Part 3 — First Merge
  • Which two nodes should be merged first?
  • What parent frequency should be created from that merge?
  • Why are these two nodes chosen before all others?
Part 4 — Reinsert and Repeat
  • After creating the node with frequency 14, where should it be placed in the ordered list?
  • What are the next two smallest available values after reinsertion?
  • What new parent value is formed when they are merged?
Part 5 — Middle Stages of Tree Growth
  • Which two nodes combine to form 40?
  • Which two nodes combine to form 60?
  • Why is 34 merged with 26 before 40 and 26 are merged?
Part 6 — Final Merge
  • What are the last two remaining nodes before the tree is complete?
  • What is the value of the final root node?
  • What does that root value represent in relation to the original frequencies?
Part 7 — Read Codes From the Tree
  • How do we derive a code for a character from the finished tree?
  • Why do only leaf nodes receive final codes?
  • What is the code for one of the sample symbols shown in the final code table?
Part 8 — Encoding
  • To encode the word CAFE, which symbol should you translate first?
  • What code is assigned to C, and what code is assigned to A?
  • What final binary string do you get after concatenating the codes for C, A, F, and E?
Part 9 — Decoding
  • When decoding, why must you start at the root each time a character is completed?
  • How do you know when to stop reading bits for one character?
  • What word is produced by the decoding example shown at the end of the video?

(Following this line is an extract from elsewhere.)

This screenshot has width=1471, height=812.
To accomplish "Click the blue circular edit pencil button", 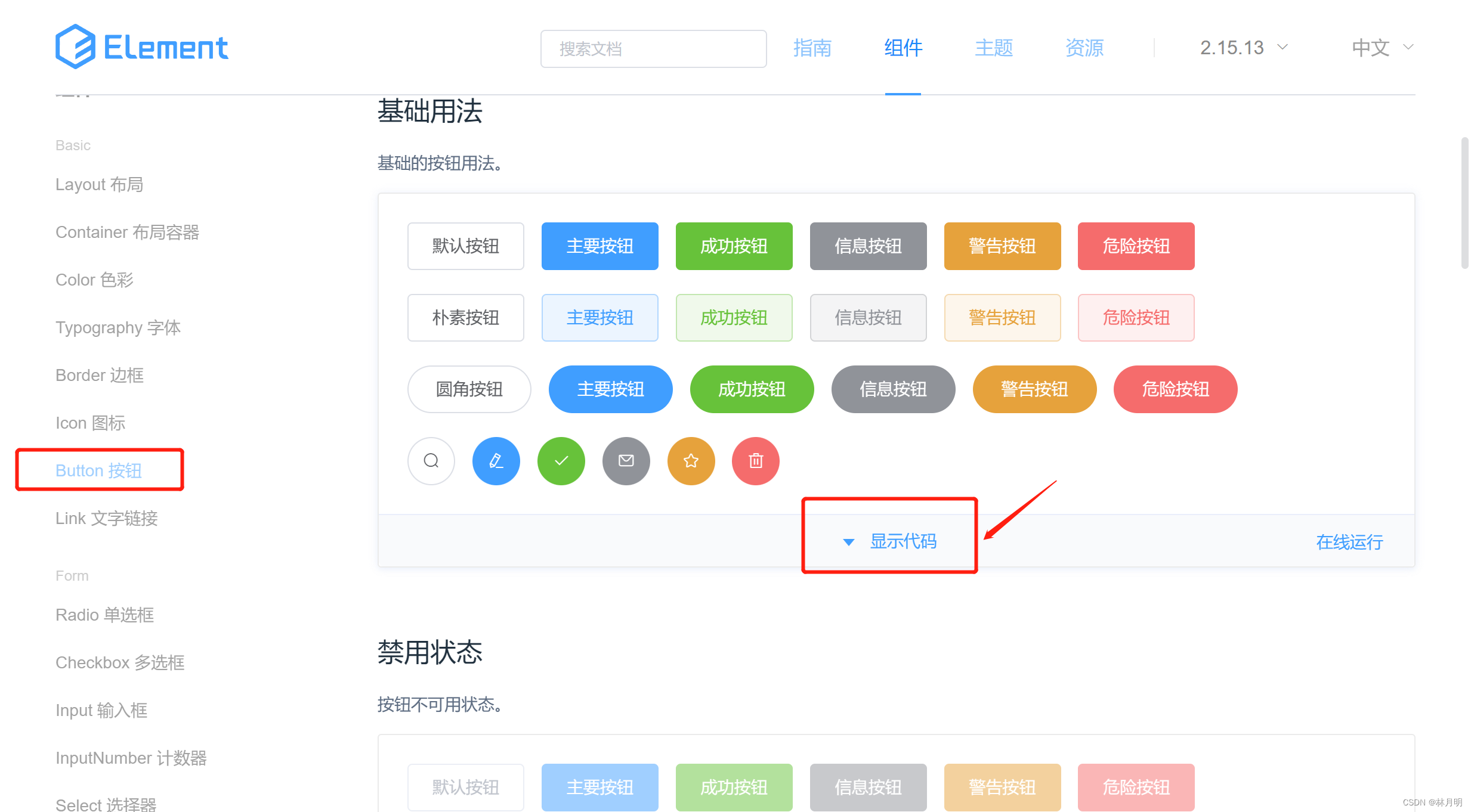I will (496, 461).
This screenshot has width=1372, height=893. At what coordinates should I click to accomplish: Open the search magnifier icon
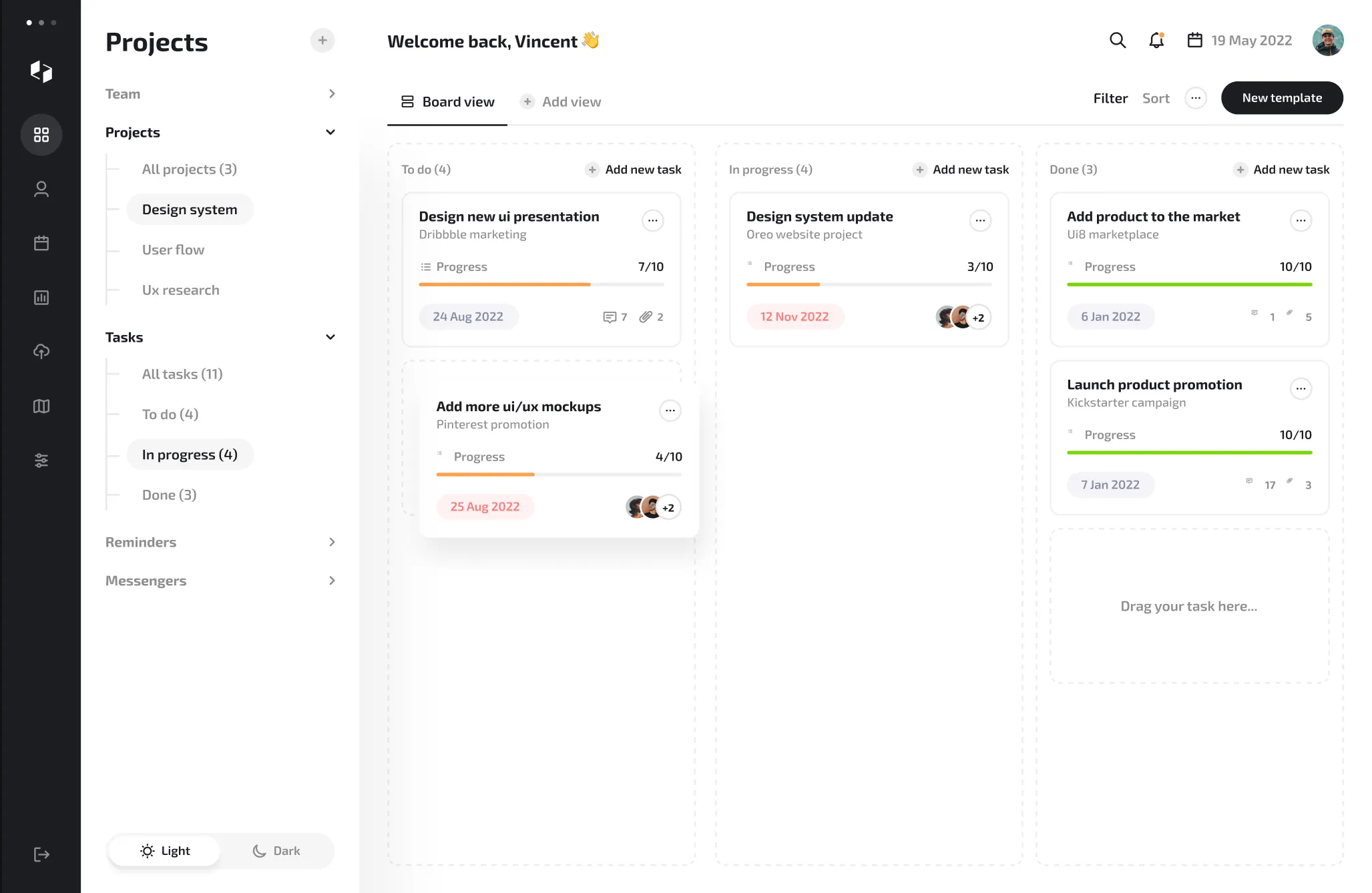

Focus on the reasoning behind each merge and path, not just the final answers. The goal is to understand how local greedy choices build a valid global code.

Assessment Strategy

This module evaluates understanding through guided prediction, structure tracking, and application of the final codes to encoding and decoding tasks.

  • Formative assessment (during learning): Guided prompts help students identify the next greedy choice and justify why it is correct.
    • Which two frequencies should be merged next?
    • Why are these two values chosen before the others?
    • What parent value will be created by this merge?
  • Application assessment (structure + code): Students track how repeated merges change the tree and how bit labels convert structure into codes.
    • Which character becomes deeper in the tree after this merge?
    • How does the final path to a leaf become a binary code?
    • Why does a more frequent symbol usually receive a shorter code?
  • Summative assessment (after learning): A short exit check confirms whether students can independently construct and apply a Huffman code.
    • Why does merging the two smallest frequencies support optimal compression?
    • How do you know the final code is prefix-free?
    • How would you encode or decode a short word using the completed tree?

Assessment Activities

  • Prediction prompts before each merge event.
  • Ordered-list reconstruction after reinsertion steps.
  • Code-tracing exercises from root to leaf.
  • Encoding and decoding checks using the final code table.

Inclusive Design

  • Visible sorting and merge cues reduce cognitive search.
  • Consistent left/right bit labeling supports stable code reading.
  • Pacing control supports review at different processing speeds.
  • Guided worksheet prompts support different learning preferences.

Instructional Outcome

Learners can confidently construct a Huffman tree, derive prefix-free codes, and explain how repeated minimum-frequency merges support efficient compression.